Common Health Problems of a Papillon
Papillons are expected to live from 15 to 18 years. Be prepared because some of these years you may spend with frequent visits to the vet for knee, eye, and dental problems. The dog breed is also prone to metabolic liver diseases, epilepsy, and thyroid problem. That seems a lot of diseases to watch out for from your pet Papillon. However, if you give your pet Papillon plenty of tender loving care, proper diet, regular checkup, and exercise, much of these diseases should be limited to bare minimum. However, most Papillons have certain type of sensitivity to anesthesia, so this should be taken into consideration too.
Pet Papillon Trivia
The Papillon is the dog breed of choice of Madame de Pompadour and Marie Antoinette of France. One of King Henri of France’s Papillons warned him about monk Jacques Clement once, but he did not listen and so he was killed by the monk. The Old Masters also love to paint the Papillon appearing on several of their works. The word Papillon in France means butterfly, and there’s no denying why the breed is called so. The Papillon’s large ears with long fanning hairs resembles like a fluttering butterfly when the dog is strutting.

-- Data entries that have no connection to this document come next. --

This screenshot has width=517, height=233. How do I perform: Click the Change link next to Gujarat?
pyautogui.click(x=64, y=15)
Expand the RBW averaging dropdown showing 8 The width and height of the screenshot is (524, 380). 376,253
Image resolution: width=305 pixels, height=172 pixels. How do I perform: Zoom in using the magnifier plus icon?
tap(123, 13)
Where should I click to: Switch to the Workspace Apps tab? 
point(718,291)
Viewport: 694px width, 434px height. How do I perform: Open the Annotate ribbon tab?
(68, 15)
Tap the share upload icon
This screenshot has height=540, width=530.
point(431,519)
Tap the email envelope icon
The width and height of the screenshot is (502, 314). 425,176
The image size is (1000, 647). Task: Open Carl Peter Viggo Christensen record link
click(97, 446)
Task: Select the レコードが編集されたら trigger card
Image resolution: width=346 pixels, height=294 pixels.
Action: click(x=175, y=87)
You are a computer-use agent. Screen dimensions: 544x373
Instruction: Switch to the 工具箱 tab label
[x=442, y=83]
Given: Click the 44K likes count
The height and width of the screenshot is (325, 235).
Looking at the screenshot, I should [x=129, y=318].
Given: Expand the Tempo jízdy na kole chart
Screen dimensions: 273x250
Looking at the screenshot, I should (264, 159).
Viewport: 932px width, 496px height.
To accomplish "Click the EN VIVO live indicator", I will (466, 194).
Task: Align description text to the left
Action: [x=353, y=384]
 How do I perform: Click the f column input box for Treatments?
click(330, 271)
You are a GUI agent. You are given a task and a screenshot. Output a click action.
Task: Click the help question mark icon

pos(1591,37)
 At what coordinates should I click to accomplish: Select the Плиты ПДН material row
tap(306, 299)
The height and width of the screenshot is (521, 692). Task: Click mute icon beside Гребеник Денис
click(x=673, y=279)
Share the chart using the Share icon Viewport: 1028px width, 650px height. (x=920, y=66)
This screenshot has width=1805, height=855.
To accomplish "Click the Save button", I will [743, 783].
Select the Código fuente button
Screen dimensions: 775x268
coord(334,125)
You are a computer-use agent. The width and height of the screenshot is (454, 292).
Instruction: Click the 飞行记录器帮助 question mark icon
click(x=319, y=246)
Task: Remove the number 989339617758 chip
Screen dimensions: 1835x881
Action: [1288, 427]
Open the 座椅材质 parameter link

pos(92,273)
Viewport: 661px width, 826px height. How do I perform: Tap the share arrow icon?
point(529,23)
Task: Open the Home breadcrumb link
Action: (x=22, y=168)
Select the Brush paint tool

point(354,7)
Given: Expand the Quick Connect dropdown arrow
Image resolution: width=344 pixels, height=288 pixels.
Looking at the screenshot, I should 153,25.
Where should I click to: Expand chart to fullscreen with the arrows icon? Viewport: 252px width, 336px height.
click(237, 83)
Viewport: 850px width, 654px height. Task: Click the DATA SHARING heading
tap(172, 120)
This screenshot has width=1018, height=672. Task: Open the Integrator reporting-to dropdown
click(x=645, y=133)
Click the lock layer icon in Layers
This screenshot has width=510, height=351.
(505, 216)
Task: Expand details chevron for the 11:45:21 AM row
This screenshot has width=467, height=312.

There you have it. That’s about everything you need to know to judge whether you’ll hit it off with a pet Papillon or not. If you do decide to buy one, please don’t get your pet Papillon from puppy mills. Get one from reputable breeders, or see if you can adopt one from an animal shelter near you. You don’t just make yourself happy, you’ll make another dog happy by providing it home too.